Papal Visit to Israel

By Elena Procario-Foley - May 12 2009

On a recent bike hike, I was struck by the utter diversity of the natural world surrounding me, including that of my fellow cyclists. My senses were surfeit with an explosion of spring color, scent, and sound. The experience recalled to me the theology of Edward Schillebeeckx who, in Church: The Human Story of God, opines that there is no salvation outside of creation. Creation and salvation are synchronic divine actions not to be separated. To aver that the material, sensible world mediates both creation and salvation is deeply Catholic. Material mediation of the divine provides the basis of the Catholic sacramental system.

As Pope Benedict XVI travels through the Holy Land, he, too, will experience a feast for his senses. Any first time visitor to the Holy Land cannot but be overwhelmed by a multi-lingual, multi-religious context demarcated by ancient beauty and pox-marked by violence and war. A visitor walking down a block in Jerusalem's Old City marvels at the co-existence of a contemporary consumer-driven world amidst different peoples struggling to maintain traditional lifestyles. Yet Pope Benedict is not just any pilgrim to the Holy Land. As pastor of the world's Roman Catholics, his flock expects him to make sense of the deep diversity that he experiences there and to provide guidance on its religious and social problems. Catholics can use the sacramental principle of the material mediation of creation and salvation as an interpretive lens through which to view the Pope's visit to the Holy Land.

The Pope will contend with his diverse roles as pilgrim, pastor, and statesman as he traverses sites sacred to Jews, Christians, and Muslims. Benedict is the third pontiff to visit Israel. Pope Paul VI visited in 1964 before promulgating Nostra Aetate which launched Catholicism into dialogue with other religions, particularly Judaism. Pope Paul's visit, however, was conducted in stealth fashion almost completely as a pilgrim and not as a head of state. He never mentioned Israel as a sovereign nation (this was before the 1994 Fundamental Agreement) and he visited Christian sites. Pope John Paul II was welcomed in 2000 as pilgrim, pastor, and statesman by Israeli dignitaries during a climate when there was hope for a two-state solution to the Israeli-Palestinian conflict. The context of his visit had been firmly established by his teaching that repentance is at the heart of a Jubilee pilgrimage. The iconic images from his visits to Yad Vashem and the Western Wall remain indelible markers of the durability of a renewed relationship between Judaism and Christianity. By contrast, Benedict visits at a time of war when two-state solutions are in jeopardy, elements of the Fundamental Agreement are disputed, the Christian presence in the Holy Land is diminishing, and Muslims and Jews are angered over a variety of his speeches and actions.

So Catholics in the Holy Land will be looking to their pastor for words of solace; for a signal that their presence matters in the land that birthed Christianity. Jews and Muslims will be looking for clear statements about the intrinsic holiness of their religions. Everyone will listen for the Pope's interpretation of the relationship between Catholicism and other religions.

Benedict does not have the luxury of circumstance, as did Paul VI, to travel as pilgrim only. Nor does Benedict have the goodwill born from a long pontificate replete with stellar relations toward Judaism and acts of interreligious exchange with other religions as did John Paul II. Rather, Benedict has to navigate rocky conditions created by: complex relations among various Roman rite and Eastern rite Catholics, Orthodox Christians, and Protestant Christians in the Holy Land; the Israeli-Palestinian conflict; diplomatic issues between Israel and the Vatican; theological issues raised by overtures to the Society of St. Pius X and the wider use of the Tridentine rite; and the continuing efforts of the Vatican to repair relations with the Muslim community in the wake of his address at Regensburg.

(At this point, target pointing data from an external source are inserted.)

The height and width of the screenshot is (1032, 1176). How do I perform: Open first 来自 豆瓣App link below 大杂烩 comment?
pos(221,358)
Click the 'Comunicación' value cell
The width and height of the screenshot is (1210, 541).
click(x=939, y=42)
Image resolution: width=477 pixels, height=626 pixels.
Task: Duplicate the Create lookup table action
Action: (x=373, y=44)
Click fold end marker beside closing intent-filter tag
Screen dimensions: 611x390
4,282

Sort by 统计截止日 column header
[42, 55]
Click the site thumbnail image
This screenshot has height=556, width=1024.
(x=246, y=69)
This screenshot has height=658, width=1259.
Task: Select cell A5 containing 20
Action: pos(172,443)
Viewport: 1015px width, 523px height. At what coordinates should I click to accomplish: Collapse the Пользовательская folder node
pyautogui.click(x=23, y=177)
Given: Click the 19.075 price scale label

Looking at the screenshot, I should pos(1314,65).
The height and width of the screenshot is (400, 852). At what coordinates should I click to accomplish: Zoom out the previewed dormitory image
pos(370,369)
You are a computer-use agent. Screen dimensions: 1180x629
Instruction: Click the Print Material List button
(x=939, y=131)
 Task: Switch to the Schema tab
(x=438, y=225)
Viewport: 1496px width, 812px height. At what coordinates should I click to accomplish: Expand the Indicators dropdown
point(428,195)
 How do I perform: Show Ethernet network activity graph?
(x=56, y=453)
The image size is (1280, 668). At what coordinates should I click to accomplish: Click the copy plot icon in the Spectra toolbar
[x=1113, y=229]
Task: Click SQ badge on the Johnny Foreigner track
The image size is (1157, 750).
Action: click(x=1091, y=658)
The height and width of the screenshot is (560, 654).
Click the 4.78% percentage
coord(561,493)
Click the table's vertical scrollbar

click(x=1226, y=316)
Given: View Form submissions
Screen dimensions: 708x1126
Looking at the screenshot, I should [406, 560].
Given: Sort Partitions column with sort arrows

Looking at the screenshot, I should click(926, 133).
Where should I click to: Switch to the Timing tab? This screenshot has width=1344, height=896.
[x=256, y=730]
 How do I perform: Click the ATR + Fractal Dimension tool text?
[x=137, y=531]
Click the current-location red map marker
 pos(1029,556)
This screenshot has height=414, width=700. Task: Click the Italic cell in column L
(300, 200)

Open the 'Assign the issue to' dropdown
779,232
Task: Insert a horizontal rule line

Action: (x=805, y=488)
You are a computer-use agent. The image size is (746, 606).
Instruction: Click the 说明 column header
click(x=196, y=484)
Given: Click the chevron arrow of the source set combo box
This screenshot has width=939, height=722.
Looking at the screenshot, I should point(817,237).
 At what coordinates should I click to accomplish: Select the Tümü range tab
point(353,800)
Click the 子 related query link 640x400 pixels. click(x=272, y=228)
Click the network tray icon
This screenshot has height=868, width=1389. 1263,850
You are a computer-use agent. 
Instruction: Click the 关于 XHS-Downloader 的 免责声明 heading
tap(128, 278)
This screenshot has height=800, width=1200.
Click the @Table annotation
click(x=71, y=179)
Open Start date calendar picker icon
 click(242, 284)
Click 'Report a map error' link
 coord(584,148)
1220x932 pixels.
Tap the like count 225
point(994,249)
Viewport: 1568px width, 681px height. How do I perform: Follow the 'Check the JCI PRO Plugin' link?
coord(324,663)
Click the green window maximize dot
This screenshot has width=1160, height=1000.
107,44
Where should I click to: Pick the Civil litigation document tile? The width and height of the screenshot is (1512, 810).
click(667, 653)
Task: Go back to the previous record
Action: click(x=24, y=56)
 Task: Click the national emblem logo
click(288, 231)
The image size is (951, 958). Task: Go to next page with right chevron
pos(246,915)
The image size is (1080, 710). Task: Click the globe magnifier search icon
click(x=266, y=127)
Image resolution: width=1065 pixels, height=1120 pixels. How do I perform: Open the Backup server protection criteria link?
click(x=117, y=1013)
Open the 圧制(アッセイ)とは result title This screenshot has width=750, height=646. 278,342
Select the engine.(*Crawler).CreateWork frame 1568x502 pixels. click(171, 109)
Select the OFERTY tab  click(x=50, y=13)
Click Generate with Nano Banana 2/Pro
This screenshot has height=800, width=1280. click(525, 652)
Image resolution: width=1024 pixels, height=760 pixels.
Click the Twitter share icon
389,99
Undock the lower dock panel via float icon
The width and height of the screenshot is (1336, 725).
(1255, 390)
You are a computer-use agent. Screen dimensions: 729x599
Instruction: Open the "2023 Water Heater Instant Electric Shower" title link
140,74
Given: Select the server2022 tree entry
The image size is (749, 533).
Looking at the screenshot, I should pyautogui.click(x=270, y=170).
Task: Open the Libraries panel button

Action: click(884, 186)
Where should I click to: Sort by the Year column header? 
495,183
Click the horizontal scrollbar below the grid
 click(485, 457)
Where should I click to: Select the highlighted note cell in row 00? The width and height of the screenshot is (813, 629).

Diversity of nations, ethnic groups, language groups, religions, and attitudes toward Pope Benedict XVI add up to a visit fraught with opportunity and dangers. If the pope approaches his difficult journey via the language of sacramental mediation, he has the opportunity to allay accumulated nervous mistrust. Using the language of his tradition, he can affirm the intense diversity of the region and its peoples. He can witness to the Dome of the Rock, the Western Wall, the Church of the Holy Sepulchre as an axis mundi for each tradition, a mediation of divine holiness for each religion. If Catholics truly believe that God creates each human being in God's image, then diversity of any sort cannot be explained away as a result of sin. Such an explanation is a facile reading of the arc of salvation history from Babel to Pentecost. On the grounds of sacramental mediation, Pope Benedict can demonstrate that Catholics can embrace the diverse religions of the Holy Land with a welcome as cheering as the embrace of a new spring. If Benedict draws the world into the mystery that creation is salvation, that creation is revealed through God's many and diverse peoples, then his trip will be successful.

Elena Procario-Foley is Driscoll Professor of Jewish-Catholic Studies and Chair of the Department of Religious Studies at Iona College.